1. Pre-compute Schema-based Type Maps

The build plan already extracts schema information but doesn't leverage it for type-based fast paths. Add schema-aware type checking:

interface ArrayPlan {
  // ... existing fields
  itemType?: "primitive" | "object" | "mixed"; // Pre-computed from schema
  objectShape?: Set<string>; // Required + frequent properties from schema
  maxDepth?: number; // Pre-computed traversal depth limit
}

2. Eliminate Redundant Path Operations

Current path building (${path}/${key}) creates many temporary strings. Pre-build path segments:

private pathSegmentCache = new Map<string, string[]>()
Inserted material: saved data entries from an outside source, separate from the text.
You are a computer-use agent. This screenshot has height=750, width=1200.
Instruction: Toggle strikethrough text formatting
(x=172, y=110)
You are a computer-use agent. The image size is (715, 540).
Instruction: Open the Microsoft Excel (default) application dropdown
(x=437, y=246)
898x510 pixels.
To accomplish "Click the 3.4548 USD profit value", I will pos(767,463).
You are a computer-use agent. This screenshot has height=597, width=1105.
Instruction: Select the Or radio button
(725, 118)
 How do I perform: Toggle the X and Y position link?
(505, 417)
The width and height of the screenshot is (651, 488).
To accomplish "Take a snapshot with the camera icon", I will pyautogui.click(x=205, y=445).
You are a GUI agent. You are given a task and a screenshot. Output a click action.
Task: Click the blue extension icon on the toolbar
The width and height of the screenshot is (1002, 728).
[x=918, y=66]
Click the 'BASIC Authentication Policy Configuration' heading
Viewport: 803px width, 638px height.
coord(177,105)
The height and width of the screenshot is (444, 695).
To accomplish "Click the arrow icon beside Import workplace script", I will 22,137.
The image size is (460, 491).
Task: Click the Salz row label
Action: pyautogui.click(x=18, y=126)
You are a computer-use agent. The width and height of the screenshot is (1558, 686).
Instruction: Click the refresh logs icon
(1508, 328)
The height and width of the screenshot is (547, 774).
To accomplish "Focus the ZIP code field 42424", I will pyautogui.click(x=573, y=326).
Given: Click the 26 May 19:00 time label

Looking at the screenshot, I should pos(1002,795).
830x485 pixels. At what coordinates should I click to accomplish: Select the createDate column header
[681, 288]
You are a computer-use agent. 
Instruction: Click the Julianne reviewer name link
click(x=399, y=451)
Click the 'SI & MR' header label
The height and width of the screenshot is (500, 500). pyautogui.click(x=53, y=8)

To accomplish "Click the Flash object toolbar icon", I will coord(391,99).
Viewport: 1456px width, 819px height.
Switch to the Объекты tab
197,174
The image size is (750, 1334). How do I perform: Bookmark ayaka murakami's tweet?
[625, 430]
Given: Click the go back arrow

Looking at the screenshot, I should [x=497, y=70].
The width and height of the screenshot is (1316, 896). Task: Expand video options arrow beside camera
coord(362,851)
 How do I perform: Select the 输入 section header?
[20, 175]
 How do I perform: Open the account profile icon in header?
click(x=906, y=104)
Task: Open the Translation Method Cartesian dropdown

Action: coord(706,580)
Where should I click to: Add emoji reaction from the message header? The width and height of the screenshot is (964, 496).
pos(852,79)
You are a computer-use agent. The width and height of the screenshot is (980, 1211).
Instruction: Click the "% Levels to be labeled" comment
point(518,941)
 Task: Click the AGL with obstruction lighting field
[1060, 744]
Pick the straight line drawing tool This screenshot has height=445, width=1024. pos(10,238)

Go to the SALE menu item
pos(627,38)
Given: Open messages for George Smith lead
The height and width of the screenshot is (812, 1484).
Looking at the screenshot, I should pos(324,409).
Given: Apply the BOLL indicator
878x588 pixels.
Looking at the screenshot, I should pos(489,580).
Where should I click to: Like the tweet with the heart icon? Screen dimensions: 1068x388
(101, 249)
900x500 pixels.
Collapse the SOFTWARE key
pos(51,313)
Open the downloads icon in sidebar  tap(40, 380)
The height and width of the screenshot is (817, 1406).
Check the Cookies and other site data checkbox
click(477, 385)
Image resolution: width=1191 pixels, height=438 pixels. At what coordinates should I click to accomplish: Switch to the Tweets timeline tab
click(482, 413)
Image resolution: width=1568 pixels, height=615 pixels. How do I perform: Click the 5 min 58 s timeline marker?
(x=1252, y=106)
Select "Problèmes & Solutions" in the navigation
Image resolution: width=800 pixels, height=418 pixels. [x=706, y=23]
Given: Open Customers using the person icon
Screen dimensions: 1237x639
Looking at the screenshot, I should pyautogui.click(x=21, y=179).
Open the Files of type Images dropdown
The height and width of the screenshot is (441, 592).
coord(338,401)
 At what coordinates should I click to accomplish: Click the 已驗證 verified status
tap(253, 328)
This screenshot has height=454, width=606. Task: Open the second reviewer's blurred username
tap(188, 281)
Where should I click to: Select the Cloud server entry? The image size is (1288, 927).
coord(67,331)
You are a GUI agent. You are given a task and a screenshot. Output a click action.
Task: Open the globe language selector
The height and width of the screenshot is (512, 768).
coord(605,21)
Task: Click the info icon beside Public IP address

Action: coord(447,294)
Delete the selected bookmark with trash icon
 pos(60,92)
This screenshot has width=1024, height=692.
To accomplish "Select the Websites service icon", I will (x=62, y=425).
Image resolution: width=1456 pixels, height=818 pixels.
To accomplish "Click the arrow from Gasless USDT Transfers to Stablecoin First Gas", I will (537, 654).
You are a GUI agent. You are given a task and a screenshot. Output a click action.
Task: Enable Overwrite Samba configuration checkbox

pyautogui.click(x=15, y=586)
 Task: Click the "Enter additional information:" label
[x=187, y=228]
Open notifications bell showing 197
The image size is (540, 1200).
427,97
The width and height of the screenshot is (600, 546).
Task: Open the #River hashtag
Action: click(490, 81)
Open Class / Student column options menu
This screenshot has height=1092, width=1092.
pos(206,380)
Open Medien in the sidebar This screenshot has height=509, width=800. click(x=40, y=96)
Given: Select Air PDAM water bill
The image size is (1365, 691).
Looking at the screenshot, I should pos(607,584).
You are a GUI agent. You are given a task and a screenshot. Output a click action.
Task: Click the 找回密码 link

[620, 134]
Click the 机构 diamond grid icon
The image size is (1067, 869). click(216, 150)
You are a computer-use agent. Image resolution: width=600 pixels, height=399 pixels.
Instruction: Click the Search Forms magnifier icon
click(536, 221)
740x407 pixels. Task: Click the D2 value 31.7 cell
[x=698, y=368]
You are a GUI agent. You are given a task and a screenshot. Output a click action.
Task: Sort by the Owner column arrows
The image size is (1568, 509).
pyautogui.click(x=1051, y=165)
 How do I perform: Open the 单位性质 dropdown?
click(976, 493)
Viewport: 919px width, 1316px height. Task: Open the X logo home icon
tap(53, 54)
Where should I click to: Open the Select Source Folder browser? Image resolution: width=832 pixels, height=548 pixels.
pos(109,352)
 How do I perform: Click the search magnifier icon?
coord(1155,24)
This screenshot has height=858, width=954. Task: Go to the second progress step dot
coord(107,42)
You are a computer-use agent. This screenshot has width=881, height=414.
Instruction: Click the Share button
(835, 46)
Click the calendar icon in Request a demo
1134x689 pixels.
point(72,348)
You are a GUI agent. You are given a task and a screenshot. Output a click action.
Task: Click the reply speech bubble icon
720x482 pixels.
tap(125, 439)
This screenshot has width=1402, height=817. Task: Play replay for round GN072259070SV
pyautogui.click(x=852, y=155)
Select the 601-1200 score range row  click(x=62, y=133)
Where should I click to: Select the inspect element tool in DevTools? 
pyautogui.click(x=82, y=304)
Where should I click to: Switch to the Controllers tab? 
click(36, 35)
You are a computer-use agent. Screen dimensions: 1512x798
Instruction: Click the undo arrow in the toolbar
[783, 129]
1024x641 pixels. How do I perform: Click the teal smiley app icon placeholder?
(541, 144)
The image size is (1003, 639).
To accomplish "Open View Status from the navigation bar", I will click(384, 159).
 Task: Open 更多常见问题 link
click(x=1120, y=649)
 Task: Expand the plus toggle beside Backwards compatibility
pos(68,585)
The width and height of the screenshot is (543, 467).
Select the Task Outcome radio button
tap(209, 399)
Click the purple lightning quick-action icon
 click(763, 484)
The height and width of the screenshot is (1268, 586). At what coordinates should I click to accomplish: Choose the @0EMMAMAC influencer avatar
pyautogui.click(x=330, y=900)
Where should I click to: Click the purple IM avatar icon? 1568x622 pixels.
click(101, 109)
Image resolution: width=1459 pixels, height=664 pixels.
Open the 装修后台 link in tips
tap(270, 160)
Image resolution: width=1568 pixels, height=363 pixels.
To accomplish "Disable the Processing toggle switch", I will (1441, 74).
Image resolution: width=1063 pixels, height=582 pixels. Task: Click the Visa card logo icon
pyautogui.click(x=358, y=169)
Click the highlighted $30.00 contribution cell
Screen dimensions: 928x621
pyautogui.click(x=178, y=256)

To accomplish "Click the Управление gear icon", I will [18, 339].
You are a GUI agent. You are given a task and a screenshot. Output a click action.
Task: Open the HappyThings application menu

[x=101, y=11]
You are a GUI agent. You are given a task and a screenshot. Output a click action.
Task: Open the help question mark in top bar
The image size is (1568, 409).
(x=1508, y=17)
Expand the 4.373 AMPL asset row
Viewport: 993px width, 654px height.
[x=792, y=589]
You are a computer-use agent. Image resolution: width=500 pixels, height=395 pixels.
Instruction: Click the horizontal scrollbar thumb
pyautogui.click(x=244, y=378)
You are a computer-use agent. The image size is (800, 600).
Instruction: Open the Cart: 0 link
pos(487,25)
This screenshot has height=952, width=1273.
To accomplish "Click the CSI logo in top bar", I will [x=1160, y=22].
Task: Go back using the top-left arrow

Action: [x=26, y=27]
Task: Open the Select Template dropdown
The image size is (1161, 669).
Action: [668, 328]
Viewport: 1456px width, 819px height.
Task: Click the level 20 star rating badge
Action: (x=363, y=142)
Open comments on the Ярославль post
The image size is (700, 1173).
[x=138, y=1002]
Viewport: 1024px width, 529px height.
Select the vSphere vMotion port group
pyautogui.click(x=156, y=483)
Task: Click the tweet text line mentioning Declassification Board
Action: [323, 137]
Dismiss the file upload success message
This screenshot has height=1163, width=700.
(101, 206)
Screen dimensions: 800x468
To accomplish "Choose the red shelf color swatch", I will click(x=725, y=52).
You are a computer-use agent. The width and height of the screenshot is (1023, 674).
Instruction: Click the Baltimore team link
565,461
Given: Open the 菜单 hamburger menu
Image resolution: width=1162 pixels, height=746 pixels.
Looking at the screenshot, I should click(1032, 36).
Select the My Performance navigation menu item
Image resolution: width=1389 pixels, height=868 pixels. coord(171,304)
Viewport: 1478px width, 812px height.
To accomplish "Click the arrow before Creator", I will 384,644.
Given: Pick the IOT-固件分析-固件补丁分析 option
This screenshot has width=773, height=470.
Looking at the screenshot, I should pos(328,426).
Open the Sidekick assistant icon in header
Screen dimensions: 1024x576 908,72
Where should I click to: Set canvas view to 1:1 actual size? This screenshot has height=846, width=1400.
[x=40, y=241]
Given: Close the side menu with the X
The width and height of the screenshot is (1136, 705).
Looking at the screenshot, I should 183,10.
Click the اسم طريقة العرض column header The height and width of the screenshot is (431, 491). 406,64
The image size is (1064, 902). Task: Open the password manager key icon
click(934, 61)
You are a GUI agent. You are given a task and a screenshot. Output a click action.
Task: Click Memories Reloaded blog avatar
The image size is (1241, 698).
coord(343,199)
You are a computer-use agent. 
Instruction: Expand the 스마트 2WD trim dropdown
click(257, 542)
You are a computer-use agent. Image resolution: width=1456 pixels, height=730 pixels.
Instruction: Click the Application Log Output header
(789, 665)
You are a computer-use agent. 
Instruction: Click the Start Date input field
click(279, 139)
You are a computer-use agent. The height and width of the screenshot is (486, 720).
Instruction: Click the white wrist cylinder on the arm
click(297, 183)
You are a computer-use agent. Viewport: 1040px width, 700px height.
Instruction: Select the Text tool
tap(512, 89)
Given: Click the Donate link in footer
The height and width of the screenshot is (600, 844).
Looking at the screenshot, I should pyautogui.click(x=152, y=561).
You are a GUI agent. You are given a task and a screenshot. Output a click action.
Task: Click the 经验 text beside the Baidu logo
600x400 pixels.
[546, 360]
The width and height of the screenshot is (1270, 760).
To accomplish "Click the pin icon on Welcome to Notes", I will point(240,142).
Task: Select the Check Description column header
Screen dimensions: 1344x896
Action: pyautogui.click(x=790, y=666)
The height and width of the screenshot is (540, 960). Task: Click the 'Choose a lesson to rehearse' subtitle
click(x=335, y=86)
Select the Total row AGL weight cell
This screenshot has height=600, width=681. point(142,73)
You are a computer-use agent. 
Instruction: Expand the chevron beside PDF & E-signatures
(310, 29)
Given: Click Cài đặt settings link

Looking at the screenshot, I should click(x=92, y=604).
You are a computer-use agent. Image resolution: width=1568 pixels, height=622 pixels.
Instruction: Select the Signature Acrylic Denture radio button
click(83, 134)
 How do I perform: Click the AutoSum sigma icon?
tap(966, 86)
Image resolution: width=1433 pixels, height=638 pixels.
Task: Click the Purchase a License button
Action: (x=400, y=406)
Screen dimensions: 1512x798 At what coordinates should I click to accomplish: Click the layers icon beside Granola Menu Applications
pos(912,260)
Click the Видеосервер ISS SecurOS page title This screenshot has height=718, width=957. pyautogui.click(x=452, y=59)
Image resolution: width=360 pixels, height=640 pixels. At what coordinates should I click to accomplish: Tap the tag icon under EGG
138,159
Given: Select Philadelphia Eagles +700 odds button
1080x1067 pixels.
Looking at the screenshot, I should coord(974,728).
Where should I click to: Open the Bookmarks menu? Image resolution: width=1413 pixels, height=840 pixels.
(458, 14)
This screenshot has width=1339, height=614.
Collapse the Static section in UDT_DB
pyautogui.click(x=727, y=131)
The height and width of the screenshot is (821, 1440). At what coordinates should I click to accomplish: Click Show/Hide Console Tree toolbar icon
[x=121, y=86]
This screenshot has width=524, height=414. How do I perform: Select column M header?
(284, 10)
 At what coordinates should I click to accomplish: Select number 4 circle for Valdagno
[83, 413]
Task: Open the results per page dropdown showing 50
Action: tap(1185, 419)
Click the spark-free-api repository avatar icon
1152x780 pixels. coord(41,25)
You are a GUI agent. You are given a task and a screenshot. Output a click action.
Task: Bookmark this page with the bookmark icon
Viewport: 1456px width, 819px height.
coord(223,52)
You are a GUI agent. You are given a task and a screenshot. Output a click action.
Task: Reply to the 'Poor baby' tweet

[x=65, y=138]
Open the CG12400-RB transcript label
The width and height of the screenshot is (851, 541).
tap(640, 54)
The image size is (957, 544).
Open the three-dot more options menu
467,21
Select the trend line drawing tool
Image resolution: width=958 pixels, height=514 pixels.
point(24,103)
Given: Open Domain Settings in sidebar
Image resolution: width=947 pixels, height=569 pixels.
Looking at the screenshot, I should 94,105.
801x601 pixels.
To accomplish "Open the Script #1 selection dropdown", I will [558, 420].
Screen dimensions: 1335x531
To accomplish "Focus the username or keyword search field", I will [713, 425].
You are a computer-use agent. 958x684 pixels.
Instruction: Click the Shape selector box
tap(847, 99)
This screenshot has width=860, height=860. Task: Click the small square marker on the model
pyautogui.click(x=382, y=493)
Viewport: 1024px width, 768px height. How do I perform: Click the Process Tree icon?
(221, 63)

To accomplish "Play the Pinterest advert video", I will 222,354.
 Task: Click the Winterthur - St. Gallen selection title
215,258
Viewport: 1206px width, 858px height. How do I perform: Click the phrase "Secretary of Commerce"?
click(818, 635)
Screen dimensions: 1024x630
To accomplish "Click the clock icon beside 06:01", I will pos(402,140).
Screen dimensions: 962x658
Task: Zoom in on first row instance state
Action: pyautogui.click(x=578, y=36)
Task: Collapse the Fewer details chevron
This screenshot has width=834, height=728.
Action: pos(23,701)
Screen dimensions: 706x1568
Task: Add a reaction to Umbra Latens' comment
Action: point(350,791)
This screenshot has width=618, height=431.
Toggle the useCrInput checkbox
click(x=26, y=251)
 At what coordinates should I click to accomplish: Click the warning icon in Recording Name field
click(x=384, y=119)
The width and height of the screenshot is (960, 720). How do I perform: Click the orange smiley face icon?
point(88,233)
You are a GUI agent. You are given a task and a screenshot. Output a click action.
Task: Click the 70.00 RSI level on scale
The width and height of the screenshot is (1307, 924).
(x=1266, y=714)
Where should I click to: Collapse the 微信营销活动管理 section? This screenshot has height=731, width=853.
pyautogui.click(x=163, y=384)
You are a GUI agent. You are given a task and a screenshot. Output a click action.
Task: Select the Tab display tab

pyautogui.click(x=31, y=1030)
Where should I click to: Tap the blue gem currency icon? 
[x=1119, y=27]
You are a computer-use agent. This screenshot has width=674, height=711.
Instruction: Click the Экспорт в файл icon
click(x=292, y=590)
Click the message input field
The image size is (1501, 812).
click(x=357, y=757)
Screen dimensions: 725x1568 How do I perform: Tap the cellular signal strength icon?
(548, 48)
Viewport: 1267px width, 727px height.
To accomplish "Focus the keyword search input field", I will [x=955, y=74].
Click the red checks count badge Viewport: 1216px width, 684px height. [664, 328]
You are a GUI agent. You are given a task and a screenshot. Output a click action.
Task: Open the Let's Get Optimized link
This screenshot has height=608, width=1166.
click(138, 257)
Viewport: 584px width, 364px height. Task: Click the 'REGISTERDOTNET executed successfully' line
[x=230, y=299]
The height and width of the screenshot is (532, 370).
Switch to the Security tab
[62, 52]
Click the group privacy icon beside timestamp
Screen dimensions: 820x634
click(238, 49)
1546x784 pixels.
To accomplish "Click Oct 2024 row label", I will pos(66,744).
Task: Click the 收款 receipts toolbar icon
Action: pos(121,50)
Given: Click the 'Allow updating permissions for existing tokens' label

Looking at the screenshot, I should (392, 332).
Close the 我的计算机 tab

private getPathSegments(path: string): string[] {
  if (!this.pathSegmentCache.has(path)) {
    this.pathSegmentCache.set(path, path.split('/').filter(Boolean))
  }
  return this.pathSegmentCache.get(path)!
}

3. Schema-guided Object Diffing

Use the build plan's requiredFields and objectShape to optimize object traversal order:

private diffObjectOptimized(obj1: JsonObject, obj2: JsonObject, path: string, patches: Operation[]) {
  const plan = this.getPlanForPath(path)

  // Process required fields first (most likely to differ)
  if (plan?.requiredFields) {
    for (const key of plan.requiredFields) {
      // Process required fields with fast path
    }
  }

  // Then process remaining fields
  const processedKeys = plan?.requiredFields || new Set()
  // ... rest of logic
}

4. Monomorphic Operation Creation

V8 optimizes better with consistent object shapes. Create operation factories:

private readonly operationFactories = {
  add: (path: string, value: JsonValue): Operation => ({ op: 'add', path, value }),
  remove: (path: string, oldValue: JsonValue): Operation => ({ op: 'remove', path, oldValue }),
  replace: (path: string, value: JsonValue, oldValue: JsonValue): Operation =>
    ({ op: 'replace', path, value, oldValue })
}

5. Batch Path Lookups

Instead of individual getPlanForPath calls, batch related lookups:

private batchGetPlans(paths: string[]): Map<string, ArrayPlan | undefined> {
  const results = new Map()
  const uncachedPaths = paths.filter(p => !this.planLookupCache.has(p))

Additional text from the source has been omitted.